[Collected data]
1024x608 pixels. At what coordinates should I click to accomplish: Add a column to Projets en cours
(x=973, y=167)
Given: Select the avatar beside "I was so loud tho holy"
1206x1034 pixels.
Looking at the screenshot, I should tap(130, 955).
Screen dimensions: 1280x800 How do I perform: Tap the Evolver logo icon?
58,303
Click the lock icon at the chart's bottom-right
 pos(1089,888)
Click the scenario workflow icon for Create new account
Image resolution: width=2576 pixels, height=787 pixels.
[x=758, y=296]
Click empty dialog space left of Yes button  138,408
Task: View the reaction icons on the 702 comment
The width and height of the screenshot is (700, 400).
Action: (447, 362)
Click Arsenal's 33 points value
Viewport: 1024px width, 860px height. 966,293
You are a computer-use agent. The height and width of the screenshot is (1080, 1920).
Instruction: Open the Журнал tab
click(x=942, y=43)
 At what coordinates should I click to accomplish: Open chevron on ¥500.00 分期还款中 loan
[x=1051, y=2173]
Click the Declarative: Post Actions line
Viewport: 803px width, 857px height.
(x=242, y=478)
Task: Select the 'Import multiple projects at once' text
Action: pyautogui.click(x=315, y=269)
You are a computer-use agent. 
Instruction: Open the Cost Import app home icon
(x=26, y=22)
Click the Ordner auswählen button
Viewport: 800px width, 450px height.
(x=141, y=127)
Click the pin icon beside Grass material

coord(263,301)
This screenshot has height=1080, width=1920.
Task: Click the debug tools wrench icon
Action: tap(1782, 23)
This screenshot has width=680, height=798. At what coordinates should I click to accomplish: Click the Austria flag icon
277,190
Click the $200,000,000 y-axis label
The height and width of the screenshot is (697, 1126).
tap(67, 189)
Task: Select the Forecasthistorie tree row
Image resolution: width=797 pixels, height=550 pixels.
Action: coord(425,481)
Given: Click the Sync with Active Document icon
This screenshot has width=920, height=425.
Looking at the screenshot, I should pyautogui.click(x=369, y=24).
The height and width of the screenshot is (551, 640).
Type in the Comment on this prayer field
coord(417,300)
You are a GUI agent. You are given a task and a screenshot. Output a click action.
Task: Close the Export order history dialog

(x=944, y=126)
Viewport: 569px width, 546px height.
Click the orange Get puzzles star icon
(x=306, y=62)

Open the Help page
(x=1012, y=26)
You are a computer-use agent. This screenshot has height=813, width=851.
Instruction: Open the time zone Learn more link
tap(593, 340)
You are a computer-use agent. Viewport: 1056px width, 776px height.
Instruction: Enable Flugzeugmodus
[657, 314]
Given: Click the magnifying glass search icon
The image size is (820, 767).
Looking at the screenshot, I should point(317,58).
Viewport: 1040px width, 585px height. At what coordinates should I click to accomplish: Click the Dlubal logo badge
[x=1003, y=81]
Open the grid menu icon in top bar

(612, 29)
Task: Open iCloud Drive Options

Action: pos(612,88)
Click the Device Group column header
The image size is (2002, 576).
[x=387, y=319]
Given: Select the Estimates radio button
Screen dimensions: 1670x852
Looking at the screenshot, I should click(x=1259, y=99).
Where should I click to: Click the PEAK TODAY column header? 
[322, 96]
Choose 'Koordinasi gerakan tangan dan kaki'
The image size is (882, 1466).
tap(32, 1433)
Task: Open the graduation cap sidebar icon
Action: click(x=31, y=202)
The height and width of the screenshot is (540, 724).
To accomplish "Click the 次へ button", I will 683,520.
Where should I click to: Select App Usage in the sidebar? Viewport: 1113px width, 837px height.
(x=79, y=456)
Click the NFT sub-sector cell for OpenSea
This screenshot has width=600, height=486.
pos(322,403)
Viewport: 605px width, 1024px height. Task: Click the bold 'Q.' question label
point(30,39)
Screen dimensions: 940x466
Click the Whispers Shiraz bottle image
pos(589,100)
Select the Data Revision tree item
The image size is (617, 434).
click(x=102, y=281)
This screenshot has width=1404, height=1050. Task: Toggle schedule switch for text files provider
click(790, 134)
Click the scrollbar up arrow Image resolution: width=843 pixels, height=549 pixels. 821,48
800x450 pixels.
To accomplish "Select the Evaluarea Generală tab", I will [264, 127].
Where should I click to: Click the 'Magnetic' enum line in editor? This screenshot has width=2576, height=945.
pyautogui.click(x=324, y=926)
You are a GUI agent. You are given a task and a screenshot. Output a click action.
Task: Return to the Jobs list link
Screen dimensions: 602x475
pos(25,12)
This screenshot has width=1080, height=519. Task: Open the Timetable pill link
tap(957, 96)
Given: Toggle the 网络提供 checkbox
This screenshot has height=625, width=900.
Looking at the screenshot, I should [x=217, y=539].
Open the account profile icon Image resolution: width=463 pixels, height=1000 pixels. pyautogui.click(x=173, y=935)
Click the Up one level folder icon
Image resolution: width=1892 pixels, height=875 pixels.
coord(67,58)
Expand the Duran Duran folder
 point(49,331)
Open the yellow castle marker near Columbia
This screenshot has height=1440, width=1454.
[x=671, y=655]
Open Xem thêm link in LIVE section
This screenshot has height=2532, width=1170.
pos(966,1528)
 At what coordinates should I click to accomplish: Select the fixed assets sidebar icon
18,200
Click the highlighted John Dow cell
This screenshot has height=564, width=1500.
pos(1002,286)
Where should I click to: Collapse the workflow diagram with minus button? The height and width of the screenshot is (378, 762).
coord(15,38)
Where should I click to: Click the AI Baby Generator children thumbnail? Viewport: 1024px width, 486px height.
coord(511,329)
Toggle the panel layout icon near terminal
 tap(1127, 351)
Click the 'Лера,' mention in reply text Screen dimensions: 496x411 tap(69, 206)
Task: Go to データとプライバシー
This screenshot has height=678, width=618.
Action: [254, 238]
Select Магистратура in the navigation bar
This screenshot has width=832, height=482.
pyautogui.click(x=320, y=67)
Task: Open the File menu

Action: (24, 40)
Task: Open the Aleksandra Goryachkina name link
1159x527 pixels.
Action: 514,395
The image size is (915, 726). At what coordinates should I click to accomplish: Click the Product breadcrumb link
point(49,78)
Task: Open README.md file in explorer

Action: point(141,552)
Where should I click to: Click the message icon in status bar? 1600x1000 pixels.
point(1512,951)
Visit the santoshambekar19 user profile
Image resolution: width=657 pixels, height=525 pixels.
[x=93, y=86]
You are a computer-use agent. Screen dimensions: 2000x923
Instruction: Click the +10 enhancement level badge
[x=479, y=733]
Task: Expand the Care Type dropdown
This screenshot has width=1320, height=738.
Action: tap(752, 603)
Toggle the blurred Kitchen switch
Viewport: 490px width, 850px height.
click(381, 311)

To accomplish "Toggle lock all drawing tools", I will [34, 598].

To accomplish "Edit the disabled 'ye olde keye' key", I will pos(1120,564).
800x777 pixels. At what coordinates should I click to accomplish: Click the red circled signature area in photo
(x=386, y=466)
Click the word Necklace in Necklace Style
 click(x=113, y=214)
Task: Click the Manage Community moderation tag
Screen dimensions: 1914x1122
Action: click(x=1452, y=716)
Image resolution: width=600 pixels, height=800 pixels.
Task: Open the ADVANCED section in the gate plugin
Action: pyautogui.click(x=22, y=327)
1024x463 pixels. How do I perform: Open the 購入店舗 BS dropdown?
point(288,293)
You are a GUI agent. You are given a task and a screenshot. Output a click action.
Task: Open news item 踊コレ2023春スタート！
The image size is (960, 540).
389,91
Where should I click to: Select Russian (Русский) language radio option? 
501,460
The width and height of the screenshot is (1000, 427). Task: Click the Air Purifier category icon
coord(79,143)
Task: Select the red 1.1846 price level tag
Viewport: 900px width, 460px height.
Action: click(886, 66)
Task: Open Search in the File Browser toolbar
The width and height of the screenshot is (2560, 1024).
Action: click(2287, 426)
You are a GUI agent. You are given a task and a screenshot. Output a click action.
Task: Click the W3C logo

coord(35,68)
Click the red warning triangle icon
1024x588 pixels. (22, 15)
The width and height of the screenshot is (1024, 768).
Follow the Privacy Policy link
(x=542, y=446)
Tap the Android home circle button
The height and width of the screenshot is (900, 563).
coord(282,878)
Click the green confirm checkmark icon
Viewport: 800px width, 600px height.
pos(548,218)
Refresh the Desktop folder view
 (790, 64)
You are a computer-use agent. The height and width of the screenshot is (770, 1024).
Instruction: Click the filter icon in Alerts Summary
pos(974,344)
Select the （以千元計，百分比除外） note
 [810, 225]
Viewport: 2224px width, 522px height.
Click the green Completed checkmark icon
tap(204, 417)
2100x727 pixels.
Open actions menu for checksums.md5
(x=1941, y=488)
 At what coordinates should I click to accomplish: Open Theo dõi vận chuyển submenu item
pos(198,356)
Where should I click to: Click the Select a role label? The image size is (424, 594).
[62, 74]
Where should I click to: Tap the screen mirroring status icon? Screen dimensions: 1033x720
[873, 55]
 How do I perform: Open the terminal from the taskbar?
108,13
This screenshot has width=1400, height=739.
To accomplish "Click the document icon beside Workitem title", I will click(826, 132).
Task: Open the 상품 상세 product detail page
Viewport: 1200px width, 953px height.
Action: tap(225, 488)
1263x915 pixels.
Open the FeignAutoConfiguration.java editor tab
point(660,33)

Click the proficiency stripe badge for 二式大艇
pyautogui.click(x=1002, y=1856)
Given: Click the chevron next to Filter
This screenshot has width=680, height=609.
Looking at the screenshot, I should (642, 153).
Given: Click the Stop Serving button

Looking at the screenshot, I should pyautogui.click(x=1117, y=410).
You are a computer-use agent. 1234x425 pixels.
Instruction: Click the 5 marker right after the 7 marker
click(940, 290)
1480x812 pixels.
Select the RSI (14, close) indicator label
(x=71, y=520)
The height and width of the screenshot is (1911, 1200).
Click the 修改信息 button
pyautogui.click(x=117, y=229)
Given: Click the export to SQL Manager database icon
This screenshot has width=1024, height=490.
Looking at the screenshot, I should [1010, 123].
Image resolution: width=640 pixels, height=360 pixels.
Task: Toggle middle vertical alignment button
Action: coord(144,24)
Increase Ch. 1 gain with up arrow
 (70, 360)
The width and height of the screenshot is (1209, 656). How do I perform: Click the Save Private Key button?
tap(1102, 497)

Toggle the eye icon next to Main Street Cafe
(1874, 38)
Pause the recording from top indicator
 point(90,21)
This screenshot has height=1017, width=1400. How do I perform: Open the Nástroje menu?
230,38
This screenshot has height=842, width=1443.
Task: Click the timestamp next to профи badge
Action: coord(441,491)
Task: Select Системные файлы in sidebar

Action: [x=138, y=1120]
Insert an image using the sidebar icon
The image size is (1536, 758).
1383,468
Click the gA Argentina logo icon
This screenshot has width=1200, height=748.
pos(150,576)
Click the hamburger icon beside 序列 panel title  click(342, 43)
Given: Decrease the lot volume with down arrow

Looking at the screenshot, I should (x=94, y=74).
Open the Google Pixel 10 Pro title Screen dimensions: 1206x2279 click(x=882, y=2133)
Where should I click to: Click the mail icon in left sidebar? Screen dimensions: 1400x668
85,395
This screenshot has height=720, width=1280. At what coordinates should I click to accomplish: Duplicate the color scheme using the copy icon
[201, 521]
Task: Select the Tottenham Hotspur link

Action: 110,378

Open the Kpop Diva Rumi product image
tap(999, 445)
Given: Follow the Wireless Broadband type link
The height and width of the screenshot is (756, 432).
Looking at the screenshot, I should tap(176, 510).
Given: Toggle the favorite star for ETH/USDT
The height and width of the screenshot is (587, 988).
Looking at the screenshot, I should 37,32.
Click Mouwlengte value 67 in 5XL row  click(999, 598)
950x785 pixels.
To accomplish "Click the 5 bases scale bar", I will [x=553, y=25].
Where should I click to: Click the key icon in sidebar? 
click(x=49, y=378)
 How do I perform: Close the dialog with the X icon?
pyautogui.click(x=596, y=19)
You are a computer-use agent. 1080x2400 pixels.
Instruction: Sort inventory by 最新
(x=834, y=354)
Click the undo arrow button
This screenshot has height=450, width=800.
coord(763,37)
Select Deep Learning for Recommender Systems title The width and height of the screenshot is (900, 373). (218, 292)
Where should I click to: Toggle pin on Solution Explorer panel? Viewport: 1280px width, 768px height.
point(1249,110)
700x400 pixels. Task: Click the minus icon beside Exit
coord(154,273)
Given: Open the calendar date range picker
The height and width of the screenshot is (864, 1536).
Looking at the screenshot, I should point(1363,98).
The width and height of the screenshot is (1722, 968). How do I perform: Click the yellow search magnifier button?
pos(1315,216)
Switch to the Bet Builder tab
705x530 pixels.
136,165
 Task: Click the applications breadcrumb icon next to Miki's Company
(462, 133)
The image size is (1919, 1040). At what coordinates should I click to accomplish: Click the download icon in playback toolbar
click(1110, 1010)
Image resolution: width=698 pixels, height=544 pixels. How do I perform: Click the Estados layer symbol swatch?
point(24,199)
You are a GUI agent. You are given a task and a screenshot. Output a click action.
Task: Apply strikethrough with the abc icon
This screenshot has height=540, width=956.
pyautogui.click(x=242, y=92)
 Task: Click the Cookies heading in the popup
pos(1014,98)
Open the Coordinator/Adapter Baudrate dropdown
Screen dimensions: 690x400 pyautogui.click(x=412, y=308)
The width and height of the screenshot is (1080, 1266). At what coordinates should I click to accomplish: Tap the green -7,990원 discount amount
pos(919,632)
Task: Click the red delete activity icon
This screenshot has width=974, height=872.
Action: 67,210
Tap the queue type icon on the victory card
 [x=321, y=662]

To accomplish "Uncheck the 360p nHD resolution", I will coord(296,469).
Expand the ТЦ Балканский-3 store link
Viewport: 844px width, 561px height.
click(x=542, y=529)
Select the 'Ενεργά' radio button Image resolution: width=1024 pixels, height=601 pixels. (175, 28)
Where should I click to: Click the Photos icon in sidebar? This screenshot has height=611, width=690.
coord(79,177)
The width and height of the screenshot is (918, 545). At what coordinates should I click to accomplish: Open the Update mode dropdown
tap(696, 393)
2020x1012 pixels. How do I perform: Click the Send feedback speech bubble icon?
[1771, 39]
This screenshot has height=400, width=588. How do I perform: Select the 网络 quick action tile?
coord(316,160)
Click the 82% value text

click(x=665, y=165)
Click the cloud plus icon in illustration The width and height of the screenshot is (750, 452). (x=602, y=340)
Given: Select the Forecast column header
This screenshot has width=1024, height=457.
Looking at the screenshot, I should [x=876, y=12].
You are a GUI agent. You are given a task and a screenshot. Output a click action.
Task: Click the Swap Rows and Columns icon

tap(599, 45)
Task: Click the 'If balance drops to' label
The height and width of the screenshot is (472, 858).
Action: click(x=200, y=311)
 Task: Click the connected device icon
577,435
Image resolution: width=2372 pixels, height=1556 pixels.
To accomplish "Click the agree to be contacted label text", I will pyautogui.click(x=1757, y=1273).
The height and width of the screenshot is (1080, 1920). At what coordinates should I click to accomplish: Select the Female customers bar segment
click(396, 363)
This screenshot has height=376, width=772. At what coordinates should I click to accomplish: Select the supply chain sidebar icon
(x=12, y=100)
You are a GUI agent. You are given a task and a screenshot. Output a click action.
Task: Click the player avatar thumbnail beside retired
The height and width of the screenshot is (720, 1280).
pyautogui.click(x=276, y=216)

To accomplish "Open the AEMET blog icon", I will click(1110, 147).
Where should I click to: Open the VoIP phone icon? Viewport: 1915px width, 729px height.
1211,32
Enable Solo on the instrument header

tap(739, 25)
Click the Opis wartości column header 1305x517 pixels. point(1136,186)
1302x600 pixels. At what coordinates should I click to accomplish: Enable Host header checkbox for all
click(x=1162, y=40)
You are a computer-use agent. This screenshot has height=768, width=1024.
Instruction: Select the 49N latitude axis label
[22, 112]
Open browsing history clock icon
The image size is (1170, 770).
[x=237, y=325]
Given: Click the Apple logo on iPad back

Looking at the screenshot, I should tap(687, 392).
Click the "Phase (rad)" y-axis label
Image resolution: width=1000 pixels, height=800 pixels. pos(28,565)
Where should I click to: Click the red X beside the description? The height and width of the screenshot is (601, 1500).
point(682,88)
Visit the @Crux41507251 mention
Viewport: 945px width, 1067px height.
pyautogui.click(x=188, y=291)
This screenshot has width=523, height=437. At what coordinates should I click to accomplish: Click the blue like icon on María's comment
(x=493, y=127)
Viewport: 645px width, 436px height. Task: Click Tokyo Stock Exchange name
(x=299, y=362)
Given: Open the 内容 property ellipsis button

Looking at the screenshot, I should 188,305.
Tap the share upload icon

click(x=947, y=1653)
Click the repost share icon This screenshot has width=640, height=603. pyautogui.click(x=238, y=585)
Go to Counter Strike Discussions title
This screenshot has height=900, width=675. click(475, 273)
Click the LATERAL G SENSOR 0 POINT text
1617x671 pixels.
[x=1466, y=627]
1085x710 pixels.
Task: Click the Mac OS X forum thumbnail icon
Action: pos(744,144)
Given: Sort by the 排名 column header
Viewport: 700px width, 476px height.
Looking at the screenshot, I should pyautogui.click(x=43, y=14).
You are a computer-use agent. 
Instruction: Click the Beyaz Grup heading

The task
The lines above that hold the word "mention" should be found and copied out.

Result below
Click the 'Лера,' mention in reply text Screen dimensions: 496x411 tap(69, 206)
Visit the @Crux41507251 mention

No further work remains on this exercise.